My experience is that when you converse today with the latest general-purpose models trained on mostly English content, you do have more coherent responses if you interact in English, but you can still speak to a model in Gallego (and over 100 other languages), and get more or less fluent responses. It’s like talking to somebody who is not completely fluent in the language, and it will have a lot of references in English if it cannot find the exact word. A bit like when I speak “Portuñol”, splashing Spanish words here and there when I don’t know or remember the Portuguese one.
If you want the alternative, you need lots of training data in the language in question. And when you want fluency in a minority language like, let’s say Gallego, where do you get so much general data? I am afraid the easiest way would be to take content that was originally in other languages (and most of the content on the internet is already in English), use AI to translate it to Gallego, and then use the AI-translated content for training. This should teach the model to speak better words in Gallego, yes. But would it not be a different Gallego? One where all those cultural nuances that made Gallego what it is today may be lost? I am afraid we could lose even more than I did in Mikonos!
I can’t help but wonder how much of what drives these “local language model” initiatives is an emotional reaction (a slight pinch in our pride?), and whether these minority languages would be better off if we stopped making such a big deal about general-purpose5 models having to be fluent in them. As a bonus, people would continue to have an incentive to learn at least another language.

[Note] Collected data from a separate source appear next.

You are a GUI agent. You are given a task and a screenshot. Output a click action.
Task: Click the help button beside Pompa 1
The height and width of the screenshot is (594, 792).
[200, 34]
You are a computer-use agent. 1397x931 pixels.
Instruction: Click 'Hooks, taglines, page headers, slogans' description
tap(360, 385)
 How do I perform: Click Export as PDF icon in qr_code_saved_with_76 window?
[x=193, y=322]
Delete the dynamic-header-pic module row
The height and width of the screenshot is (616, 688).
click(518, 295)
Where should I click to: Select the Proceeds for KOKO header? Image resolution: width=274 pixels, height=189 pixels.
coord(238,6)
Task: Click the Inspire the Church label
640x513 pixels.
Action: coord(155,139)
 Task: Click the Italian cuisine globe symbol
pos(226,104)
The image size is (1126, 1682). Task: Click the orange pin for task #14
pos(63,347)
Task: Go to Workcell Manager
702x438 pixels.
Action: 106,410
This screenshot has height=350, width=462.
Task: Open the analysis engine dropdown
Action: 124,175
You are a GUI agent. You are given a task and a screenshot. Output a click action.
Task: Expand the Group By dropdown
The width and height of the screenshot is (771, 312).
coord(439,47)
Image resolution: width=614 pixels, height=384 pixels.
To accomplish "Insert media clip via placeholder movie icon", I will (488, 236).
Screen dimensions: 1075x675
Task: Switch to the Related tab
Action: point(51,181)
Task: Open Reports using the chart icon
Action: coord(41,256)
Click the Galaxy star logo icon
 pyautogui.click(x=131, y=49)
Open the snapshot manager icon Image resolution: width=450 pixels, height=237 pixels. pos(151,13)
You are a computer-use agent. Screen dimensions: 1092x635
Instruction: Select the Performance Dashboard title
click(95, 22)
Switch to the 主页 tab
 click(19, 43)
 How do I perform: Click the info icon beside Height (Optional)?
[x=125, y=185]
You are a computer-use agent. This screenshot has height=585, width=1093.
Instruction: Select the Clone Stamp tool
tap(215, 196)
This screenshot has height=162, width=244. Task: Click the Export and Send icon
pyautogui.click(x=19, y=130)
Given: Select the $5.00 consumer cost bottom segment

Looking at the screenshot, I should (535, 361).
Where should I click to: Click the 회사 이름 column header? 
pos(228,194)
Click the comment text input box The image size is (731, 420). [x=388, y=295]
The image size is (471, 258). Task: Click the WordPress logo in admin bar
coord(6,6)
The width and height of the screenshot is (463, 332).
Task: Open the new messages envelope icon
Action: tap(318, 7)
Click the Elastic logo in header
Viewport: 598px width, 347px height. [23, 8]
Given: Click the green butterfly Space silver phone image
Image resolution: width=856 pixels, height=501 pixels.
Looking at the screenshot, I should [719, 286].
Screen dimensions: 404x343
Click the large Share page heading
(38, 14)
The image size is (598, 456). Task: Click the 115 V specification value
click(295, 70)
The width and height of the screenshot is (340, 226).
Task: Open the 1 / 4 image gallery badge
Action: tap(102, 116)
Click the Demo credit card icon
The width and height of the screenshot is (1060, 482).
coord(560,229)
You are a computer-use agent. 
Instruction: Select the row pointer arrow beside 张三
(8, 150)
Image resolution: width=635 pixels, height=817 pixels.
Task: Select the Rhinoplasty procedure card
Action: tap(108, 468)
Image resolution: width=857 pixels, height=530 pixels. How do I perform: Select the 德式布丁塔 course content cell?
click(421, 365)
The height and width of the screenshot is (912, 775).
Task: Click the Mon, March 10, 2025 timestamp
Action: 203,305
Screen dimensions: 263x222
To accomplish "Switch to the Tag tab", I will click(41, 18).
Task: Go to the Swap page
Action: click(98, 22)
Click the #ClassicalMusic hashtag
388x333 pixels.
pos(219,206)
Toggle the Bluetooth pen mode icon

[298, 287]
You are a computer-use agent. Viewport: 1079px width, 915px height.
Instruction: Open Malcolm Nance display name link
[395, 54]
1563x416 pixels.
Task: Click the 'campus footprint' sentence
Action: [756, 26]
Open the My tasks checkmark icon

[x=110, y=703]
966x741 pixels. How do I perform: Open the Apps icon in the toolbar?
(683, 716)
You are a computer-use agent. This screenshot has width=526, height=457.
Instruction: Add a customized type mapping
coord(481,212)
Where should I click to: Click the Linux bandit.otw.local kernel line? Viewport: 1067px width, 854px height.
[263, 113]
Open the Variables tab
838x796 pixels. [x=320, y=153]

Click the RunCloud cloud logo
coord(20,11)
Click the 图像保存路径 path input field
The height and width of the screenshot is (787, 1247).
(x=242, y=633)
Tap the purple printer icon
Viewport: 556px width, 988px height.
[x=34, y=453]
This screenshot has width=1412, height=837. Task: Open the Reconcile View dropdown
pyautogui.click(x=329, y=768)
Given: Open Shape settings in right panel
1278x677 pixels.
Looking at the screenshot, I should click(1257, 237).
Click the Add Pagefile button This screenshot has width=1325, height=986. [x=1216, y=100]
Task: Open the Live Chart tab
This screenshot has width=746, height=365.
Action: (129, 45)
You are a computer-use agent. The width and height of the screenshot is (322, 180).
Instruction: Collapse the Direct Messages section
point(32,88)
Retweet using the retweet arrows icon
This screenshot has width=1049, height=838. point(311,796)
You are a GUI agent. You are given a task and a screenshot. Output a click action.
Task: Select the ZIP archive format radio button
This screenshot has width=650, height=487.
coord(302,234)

And maybe, just maybe, this would bring us a little bit closer to understanding each other and not simply understanding each other's words.
I read while I was pregnant that when you live in a country you learn the language by “absorption”, even if it is not the language you speak at home. It has been proven in my daughter’s case, and maybe I will someday tell you a funny story about how much she “absorbed”.
“Moulins” is the word for windmills in French.
The Spanish government, for example, has invested €1.5 billion: https://alia.gob.es/eng/
https://www.oecd.org/en/publications/2024/05/oecd-digital-economy-outlook-2024-volume-1_d30a04c9.html
Please note that I am talking about general-purpose models, like ChatGPT. Models that are focused on specific tasks may not have this problem, as there may be enough data (not necessarily public) for in the language in question.
I truly appreciate your perspective. It evoked a sense of sadness and made me reflect on what might be at stake here. Growing up and living in several countries myself I always dreamt of an easy way to communicate in different languages. But I guess what’s easy isn’t always the best!